[R-Forge #2197] A a simple labels attribute like in the Hmisc package for variable descriptions

Rdatatable / data.table

R's data.table package extends data.frame:

http://r-datatable.com

Mozilla Public License 2.0

3.6k stars 982 forks source link

[R-Forge #2197] A a simple labels attribute like in the Hmisc package for variable descriptions #623

Open arunsrinivasan opened 10 years ago

arunsrinivasan commented 10 years ago

Submitted by: Griffith Rees; Assigned to: Nobody; R-Forge link

One data management feature of stata which R lacks is descriptions of variables within the standard dataframe. The Hmisc package deals with this in a simple way: http://www.statmethods.net/input/variablelables.html. While this seems like a very trivial change, it allows large social science datasets with opaque variable names (have a look at the US Census) to actually be manageable within R without spending hours hand coding variable abbreviations to complicated variable names. If this were implemented, nicely written variable names (with spaces and special characters) could appear in tables and plots that are output straight to latex, without post-processing.
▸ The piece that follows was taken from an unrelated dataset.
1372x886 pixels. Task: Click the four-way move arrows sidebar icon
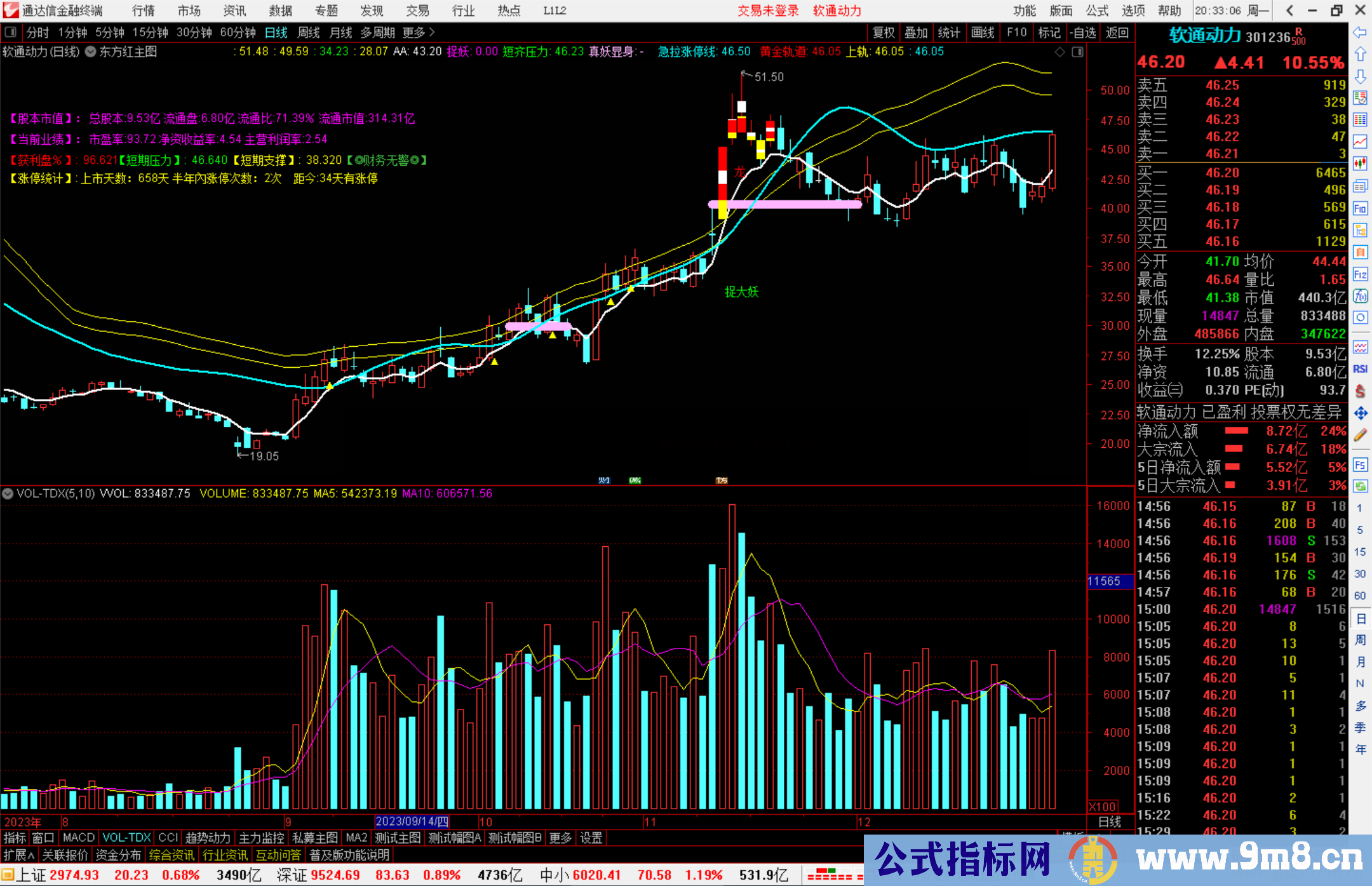tap(1360, 413)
An example of how this could be used with the existing stata importer:

dta2data.table <- function(path) { dta <- read.dta(path) d <- data.table(dta) setlabel(d, attr(dta, "val.labels")) return(d) }

Thanks again for an excellent and supremely useful project :)

geponce commented 9 years ago

I second this feature and in relation to this, some of the functionality at Morpho (http://bit.ly/1Tzc7Nj) looks interesting and very related to what Griffith mentions above, I guess.

MichaelChirico commented 5 years ago

I think this issue needs a use case MRE.

If this were implemented, nicely written variable names (with spaces and special characters) could appear in tables and plots that are output straight to latex, without post-processing.

This seems to be quite a deep request and probably better suited to an add-on package as it will likely require S3 or S4 methods for columns to auto-replace their names with their labels.

without spending hours hand coding variable abbreviations to complicated variable names

I'm not seeing why this is the case. In the example, there weren't "hours spend hand coding" (unless that was already done upstream and is anyway moot) -- we simply copy the labels attribute onto the data.table object -- either the object itself, or onto the columns individually.

This is and has always been possible (though I agree quite poorly documented) in base R and hence data.table. So, barring a more specific example of the anticipated workflow/API, I vote to close

iago-pssjd commented 4 years ago

Todays, beyond Hmisc other packages like haven, labelled or sjlabelled contribute to manage labels in the tidyverse package family.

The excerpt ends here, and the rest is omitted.